- Assigned task 1
Copy the comment thread from "And what is" to "from the speaker." word for word.
- Assigned task 2
Translate this sentence from the comment thread into German: "And if you are right I will be eternally grateful for being taught a new efficient trick."

- Provided passage
Comment by teekert
6 years ago
I would feel offended if anyone would feel the need to go easy on me, just say what you think. And if you are right I will be eternally grateful for being taught a new efficient trick. Do I look like such a weak person to you that you feel like you have to handle my self esteem with silk gloves? Thanks for the insult.
And what is it with this 2 intentions? The third is the obvious correct one where I'm not familiar with sshd or I just didn't think about it. Please educate me. What kind of toxic culture propagates pieces like this text as something of value?? Just say "Why didn't you use sshd?" Anyone mentally pasting some kind of assumption behind that small sentence to bash themselves was just raised wrong. I'm sorry this whole thing just annoys me. Making things up in your head and getting offended by them. argh..
> I would feel offended if anyone would feel the need to go easy on me
"go easy on me" means "condescend", so you're essentially doing the same as the people mentioned: feeling offended because they perceive condescension from the speaker.
> Do I look like such a weak person to you that you feel like you have to handle my self esteem with silk gloves?
> Making things up in your head
The phrase he came up with doesn't actually state that he is treating you with silk gloves; that's an implication you're deriving (in your head), just like those people are deriving another implication from the original phrase.

- Dataset excerpts

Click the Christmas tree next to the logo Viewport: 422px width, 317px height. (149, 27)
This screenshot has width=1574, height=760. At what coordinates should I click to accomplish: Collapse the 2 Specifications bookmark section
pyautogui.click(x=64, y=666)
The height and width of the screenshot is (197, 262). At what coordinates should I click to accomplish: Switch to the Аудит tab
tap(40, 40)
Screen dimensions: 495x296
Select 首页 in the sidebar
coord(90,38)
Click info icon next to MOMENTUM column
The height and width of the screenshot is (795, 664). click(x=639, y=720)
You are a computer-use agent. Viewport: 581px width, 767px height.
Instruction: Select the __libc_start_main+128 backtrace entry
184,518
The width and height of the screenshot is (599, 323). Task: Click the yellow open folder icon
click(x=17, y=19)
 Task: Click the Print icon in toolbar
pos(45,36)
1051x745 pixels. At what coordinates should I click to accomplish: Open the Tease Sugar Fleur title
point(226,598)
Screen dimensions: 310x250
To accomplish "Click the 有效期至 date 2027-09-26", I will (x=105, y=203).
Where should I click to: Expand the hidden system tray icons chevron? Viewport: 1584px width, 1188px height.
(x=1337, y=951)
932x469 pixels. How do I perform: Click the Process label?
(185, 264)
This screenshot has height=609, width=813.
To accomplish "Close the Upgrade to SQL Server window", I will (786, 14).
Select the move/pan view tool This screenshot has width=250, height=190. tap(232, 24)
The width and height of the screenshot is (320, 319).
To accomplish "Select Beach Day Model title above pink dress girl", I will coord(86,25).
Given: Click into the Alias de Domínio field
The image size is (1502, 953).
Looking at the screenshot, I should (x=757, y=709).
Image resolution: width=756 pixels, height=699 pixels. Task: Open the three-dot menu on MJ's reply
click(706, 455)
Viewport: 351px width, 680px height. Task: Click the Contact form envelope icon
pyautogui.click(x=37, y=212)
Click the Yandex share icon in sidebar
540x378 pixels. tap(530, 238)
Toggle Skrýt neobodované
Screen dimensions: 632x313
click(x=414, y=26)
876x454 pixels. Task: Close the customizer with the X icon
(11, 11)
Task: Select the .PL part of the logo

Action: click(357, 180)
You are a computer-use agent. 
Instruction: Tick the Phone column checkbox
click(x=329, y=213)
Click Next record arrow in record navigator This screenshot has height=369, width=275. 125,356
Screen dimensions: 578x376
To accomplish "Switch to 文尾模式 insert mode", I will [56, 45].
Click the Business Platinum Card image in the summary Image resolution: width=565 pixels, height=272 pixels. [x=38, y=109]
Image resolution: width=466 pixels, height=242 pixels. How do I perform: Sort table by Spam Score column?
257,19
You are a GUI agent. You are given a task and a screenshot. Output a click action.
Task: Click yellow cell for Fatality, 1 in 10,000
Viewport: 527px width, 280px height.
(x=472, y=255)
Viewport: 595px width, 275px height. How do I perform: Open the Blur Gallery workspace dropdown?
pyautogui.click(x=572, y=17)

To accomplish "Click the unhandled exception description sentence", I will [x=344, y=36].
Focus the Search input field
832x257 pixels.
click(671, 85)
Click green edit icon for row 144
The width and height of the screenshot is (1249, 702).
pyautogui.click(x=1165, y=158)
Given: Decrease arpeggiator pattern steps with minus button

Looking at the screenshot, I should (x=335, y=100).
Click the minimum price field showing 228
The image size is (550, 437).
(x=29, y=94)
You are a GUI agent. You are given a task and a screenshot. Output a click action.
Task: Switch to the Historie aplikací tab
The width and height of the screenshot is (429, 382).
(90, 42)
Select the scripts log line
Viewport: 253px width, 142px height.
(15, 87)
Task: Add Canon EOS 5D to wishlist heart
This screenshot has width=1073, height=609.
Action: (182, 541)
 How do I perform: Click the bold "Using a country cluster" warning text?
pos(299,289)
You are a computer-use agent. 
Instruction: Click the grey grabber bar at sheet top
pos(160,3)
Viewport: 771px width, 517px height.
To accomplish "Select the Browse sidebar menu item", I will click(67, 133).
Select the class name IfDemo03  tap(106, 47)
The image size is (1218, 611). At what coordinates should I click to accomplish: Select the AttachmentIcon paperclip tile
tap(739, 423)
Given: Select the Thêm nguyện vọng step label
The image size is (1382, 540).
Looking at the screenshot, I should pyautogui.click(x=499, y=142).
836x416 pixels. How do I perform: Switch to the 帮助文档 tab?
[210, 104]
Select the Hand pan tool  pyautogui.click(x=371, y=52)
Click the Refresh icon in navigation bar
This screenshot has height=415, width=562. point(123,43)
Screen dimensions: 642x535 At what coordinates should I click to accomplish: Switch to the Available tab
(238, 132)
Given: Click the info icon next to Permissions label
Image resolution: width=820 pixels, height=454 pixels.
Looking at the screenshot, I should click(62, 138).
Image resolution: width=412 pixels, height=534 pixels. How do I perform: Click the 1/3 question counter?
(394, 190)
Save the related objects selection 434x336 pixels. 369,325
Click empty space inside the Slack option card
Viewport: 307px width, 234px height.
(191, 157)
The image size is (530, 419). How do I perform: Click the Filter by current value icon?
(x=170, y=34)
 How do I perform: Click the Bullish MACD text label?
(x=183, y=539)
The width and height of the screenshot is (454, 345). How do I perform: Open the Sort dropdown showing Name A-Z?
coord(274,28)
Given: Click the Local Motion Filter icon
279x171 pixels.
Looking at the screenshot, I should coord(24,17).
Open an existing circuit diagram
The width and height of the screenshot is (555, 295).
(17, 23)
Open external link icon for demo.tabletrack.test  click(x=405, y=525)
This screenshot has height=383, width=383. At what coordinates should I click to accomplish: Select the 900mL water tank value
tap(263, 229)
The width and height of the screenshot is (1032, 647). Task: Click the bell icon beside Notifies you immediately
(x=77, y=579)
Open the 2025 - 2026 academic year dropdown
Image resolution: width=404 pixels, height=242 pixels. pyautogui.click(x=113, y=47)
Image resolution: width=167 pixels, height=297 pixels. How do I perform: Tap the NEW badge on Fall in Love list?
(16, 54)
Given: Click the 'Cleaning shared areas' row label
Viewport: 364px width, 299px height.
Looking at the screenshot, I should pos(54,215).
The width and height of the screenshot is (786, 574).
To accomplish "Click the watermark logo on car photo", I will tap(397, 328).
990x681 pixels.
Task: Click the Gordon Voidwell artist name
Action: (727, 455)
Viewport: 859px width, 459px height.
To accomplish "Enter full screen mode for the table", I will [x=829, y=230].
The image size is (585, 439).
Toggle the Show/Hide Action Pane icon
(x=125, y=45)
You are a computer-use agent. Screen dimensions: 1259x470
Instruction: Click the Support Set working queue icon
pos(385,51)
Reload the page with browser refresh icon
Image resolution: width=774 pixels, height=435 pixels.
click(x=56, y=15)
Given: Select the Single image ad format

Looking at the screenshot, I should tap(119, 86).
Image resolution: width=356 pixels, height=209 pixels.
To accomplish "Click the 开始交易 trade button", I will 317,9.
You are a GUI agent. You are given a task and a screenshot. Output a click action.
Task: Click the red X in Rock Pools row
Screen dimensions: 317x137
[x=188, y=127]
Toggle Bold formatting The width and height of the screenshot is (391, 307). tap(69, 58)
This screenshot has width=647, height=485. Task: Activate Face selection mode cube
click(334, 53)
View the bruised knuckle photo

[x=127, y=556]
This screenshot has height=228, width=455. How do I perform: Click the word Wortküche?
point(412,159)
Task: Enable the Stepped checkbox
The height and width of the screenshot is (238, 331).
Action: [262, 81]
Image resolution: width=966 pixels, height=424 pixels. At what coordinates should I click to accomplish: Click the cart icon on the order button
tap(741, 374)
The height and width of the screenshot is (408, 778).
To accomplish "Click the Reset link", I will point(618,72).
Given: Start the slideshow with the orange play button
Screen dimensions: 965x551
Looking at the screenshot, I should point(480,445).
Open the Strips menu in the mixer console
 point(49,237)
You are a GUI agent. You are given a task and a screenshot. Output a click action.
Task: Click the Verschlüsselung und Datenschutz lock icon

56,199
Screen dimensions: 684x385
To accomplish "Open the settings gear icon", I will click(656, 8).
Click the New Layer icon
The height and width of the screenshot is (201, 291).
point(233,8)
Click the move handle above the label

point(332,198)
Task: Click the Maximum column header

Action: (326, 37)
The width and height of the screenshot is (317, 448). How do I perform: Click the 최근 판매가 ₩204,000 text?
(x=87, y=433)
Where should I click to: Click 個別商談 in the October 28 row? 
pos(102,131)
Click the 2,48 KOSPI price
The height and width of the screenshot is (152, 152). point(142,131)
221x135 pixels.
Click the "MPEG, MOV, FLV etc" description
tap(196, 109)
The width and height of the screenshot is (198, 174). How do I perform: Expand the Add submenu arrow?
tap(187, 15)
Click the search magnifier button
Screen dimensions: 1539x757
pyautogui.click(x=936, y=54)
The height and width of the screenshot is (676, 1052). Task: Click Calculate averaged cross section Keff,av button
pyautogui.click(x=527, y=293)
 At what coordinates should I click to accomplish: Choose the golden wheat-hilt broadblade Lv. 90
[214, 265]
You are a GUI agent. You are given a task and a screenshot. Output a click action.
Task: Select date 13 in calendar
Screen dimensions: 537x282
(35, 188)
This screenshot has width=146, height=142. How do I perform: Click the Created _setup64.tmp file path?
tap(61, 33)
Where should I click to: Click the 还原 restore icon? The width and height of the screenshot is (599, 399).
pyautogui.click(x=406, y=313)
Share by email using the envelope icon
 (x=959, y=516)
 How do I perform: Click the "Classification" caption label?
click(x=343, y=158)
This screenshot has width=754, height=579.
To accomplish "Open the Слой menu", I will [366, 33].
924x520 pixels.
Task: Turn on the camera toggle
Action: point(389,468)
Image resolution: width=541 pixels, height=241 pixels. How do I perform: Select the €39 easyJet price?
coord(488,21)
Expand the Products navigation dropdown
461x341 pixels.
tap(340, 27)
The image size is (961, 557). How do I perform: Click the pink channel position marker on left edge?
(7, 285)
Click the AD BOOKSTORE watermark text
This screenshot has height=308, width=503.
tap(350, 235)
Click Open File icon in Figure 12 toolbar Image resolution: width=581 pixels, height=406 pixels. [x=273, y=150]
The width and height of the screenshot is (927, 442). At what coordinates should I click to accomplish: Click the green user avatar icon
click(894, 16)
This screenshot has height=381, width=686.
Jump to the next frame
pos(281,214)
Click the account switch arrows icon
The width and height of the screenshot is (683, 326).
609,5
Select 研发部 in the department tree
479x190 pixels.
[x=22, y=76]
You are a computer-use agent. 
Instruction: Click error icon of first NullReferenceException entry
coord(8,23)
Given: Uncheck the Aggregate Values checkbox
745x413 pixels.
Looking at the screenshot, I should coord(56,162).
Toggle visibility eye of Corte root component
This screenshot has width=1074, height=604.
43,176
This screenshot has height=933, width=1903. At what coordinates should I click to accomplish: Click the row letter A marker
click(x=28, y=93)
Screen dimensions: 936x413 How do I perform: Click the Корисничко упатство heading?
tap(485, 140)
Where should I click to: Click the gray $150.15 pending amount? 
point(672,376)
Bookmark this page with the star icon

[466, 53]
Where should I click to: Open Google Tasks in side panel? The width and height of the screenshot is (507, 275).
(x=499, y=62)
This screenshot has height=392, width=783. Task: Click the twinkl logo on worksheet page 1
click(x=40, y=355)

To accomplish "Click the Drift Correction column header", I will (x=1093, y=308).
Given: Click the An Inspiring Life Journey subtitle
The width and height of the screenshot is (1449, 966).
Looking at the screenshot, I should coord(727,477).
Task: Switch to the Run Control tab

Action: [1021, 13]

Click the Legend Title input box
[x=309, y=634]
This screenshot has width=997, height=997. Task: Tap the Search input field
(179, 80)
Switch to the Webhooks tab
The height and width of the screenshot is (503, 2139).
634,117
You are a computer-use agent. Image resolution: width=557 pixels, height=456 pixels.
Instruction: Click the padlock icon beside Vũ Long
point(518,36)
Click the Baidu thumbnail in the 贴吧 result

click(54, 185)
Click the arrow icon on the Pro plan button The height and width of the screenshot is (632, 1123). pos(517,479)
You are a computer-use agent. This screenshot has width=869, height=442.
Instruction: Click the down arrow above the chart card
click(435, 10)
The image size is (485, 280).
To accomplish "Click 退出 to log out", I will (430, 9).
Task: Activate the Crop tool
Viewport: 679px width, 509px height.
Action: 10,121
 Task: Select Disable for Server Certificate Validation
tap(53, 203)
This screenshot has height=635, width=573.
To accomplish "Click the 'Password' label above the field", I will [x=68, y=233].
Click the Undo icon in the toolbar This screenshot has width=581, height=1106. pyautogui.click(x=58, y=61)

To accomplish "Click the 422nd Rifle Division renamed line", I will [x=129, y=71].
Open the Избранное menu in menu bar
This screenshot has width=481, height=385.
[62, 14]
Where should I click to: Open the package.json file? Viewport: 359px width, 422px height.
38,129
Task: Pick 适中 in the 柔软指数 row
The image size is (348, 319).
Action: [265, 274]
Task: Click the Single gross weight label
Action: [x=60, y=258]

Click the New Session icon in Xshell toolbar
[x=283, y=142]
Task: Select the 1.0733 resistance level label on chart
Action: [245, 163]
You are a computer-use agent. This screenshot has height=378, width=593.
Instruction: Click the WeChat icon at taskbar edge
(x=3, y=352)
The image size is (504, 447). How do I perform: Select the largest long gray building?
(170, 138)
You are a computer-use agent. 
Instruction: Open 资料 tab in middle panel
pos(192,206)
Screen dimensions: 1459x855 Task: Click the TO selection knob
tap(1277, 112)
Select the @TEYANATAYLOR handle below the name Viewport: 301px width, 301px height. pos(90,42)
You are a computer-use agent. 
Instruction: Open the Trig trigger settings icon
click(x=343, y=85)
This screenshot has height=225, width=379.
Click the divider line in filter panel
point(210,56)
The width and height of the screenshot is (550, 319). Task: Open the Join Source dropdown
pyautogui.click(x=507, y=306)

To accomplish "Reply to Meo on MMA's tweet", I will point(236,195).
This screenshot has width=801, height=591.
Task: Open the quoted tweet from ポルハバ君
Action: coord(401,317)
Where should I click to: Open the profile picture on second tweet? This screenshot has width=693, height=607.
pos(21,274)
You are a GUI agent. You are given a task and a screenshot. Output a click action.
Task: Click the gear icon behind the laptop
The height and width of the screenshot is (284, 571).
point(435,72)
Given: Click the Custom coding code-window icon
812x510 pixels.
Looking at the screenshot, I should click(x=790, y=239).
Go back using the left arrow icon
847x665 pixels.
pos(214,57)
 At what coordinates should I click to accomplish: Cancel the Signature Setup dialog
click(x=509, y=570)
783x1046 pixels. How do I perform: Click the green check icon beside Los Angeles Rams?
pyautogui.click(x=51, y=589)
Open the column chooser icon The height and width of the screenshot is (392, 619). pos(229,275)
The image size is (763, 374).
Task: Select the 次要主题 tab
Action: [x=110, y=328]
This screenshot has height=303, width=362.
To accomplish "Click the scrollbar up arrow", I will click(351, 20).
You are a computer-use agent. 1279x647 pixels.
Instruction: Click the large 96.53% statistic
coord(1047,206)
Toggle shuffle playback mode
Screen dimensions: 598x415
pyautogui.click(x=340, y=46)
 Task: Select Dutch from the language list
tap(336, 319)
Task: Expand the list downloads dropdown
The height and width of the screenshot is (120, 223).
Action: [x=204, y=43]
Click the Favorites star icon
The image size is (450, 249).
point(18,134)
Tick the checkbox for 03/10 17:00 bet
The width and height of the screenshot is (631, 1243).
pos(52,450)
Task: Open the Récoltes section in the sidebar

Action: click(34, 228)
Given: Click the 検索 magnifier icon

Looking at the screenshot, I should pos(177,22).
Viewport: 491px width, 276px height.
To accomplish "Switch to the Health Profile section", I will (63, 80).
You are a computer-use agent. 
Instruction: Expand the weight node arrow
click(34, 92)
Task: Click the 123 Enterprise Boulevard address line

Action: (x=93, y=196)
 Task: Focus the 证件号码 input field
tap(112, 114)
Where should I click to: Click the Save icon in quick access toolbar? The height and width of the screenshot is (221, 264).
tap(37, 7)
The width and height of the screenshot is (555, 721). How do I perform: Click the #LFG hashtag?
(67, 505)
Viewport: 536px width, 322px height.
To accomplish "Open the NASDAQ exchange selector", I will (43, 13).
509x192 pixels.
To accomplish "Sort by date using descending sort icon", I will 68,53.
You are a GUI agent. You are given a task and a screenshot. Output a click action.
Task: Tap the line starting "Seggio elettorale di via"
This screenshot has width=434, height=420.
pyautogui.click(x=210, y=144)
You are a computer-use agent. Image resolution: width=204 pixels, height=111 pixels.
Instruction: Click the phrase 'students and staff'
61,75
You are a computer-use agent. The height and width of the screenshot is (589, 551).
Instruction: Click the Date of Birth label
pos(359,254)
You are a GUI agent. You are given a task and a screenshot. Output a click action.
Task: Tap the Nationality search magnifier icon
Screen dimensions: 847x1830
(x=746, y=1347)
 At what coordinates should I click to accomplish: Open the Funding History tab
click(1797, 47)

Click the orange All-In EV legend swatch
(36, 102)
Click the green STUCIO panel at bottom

- Answer area 1
And what is it with this 2 intentions? The third is the obvious correct one where I'm not familiar with sshd or I just didn't think about it. Please educate me. What kind of toxic culture propagates pieces like this text as something of value?? Just say "Why didn't you use sshd?" Anyone mentally pasting some kind of assumption behind that small sentence to bash themselves was just raised wrong. I'm sorry this whole thing just annoys me. Making things up in your head and getting offended by them. argh..
> I would feel offended if anyone would feel the need to go easy on me
"go easy on me" means "condescend", so you're essentially doing the same as the people mentioned: feeling offended because they perceive condescension from the speaker.

- Answer area 2
Und wenn du recht hast, werde ich ewig dankbar dafür sein, einen neuen effizienten Trick beigebracht zu bekommen.